VOLLBILD konfrontierte den Urheber des Posts, den Arzt Heinrich Fiechtner, mit der Reaktion der Angehörigen. Fiechtner, ehemals für die AfD im baden-württembergischen Landtag, zeigte sich unbeeindruckt: "Ich bin der Überzeugung, dass es die Genvergiftung war bis zum Beweis des Gegenteils, weil dieser junge Mann ja bekanntermaßen und bekennendermaßen mehrere dieser Shots bekommen hat."

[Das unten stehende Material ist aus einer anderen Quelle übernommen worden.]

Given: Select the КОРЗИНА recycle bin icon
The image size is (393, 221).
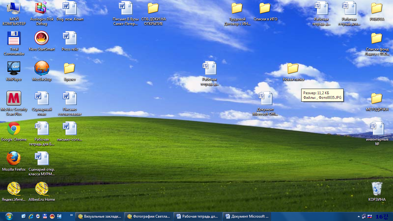Looking at the screenshot, I should coord(377,192).
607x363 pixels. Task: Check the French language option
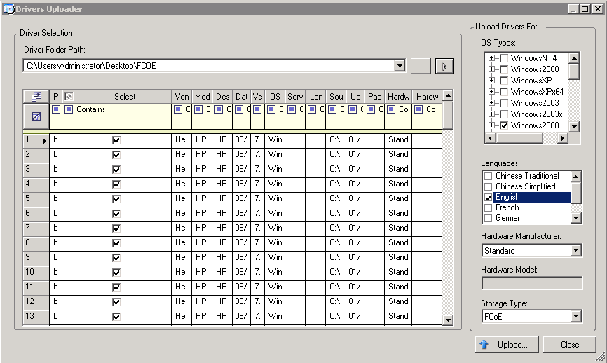[489, 207]
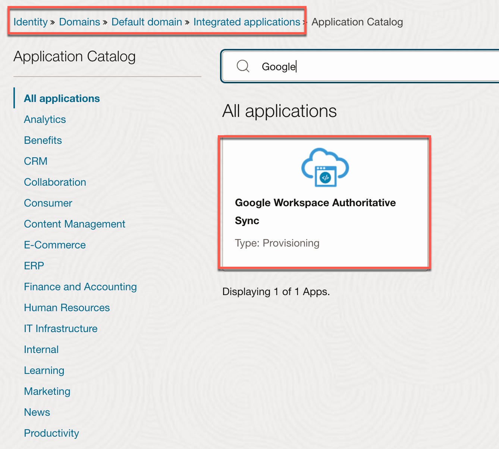499x449 pixels.
Task: Open the E-Commerce category
Action: tap(55, 245)
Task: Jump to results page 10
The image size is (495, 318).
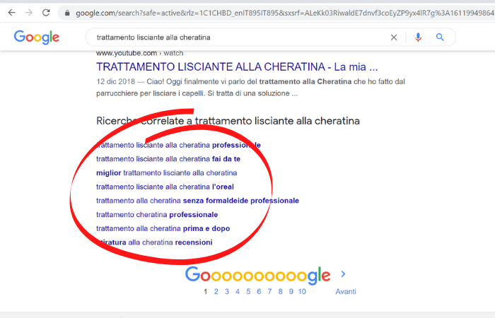Action: pyautogui.click(x=302, y=291)
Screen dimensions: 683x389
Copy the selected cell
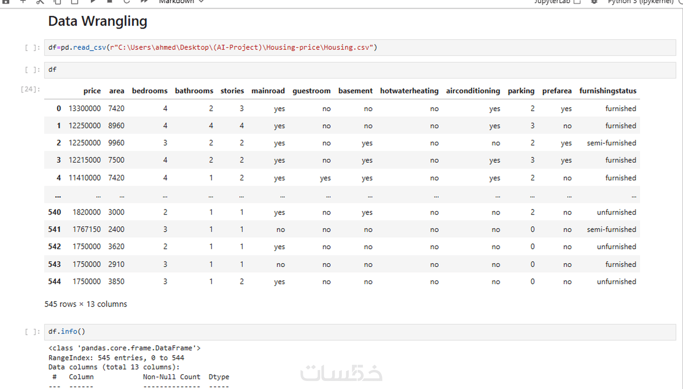click(57, 2)
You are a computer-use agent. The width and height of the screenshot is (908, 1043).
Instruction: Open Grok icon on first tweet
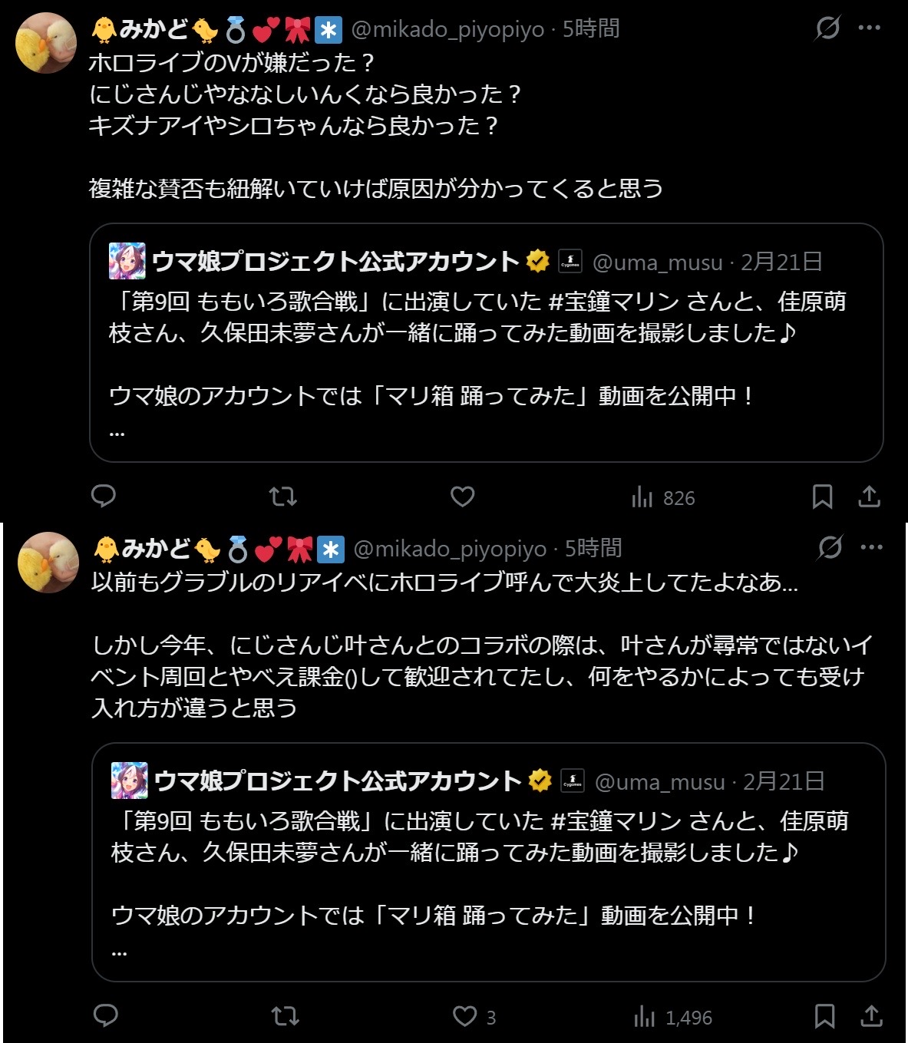click(x=827, y=28)
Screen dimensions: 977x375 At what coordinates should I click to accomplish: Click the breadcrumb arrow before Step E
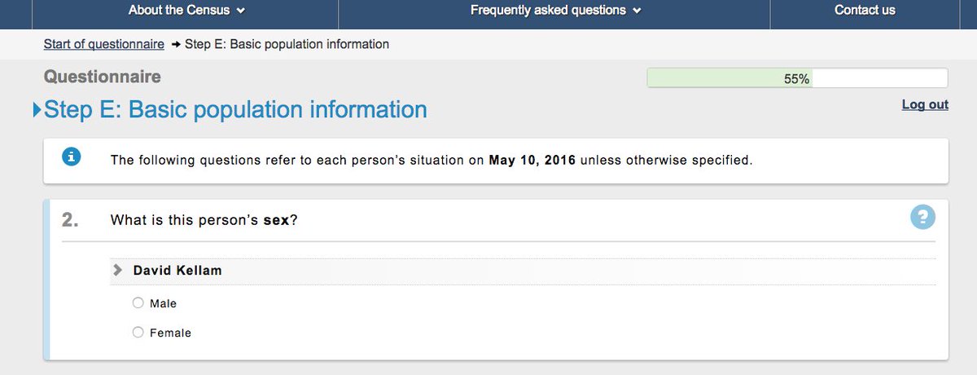[x=175, y=44]
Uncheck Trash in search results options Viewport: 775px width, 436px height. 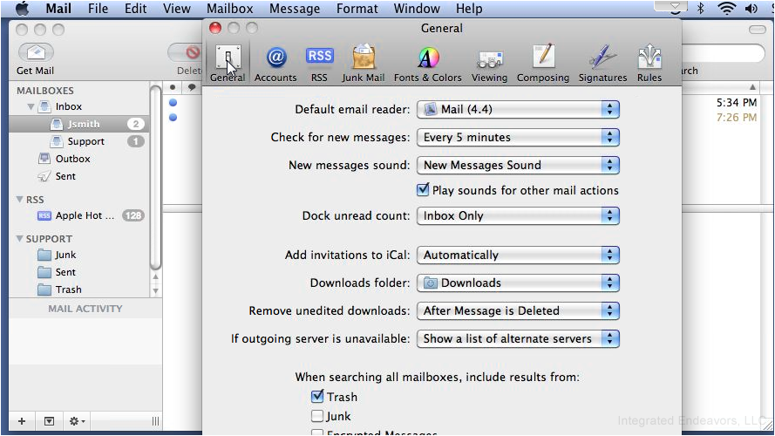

Experte: Impfgegner halten an Verschwörungsideologien fest
Dass die Erzählung der angeblich todbringenden Impfung die einschlägigen Telegram-Gruppen dominiert, beobachtet auch Josef Holnburger von CeMAS, Center für Monitoring, Analyse und Strategie. Er beschäftigt sich seit Jahren mit Verschwörungsideologien, Rechtsextremismus und Antisemitismus, besonders im Zuge der Corona-Pandemie.
Die Behauptung der angeblich verschwiegenen Impftoten sei in den Köpfen vieler Impfgegner fest verankert: "Das ist die große Problematik mit einem verschwörungsideologischen Weltbild. Selbst das Widerlegen und das konstante Widerlegen davon führt bei vielen Menschen nicht dazu, dass sie davon wieder Abstand nehmen. Im Gegenteil, sie halten dann noch fester daran fest, weil es oft zur einzigen Identität geworden ist, die sie noch haben", so Holnburger. Deshalb sei es eine große Herausforderung, die Menschen, die sich "verschwörungsideologisch radikalisiert haben", zurück in die Gesellschaft zu bekommen.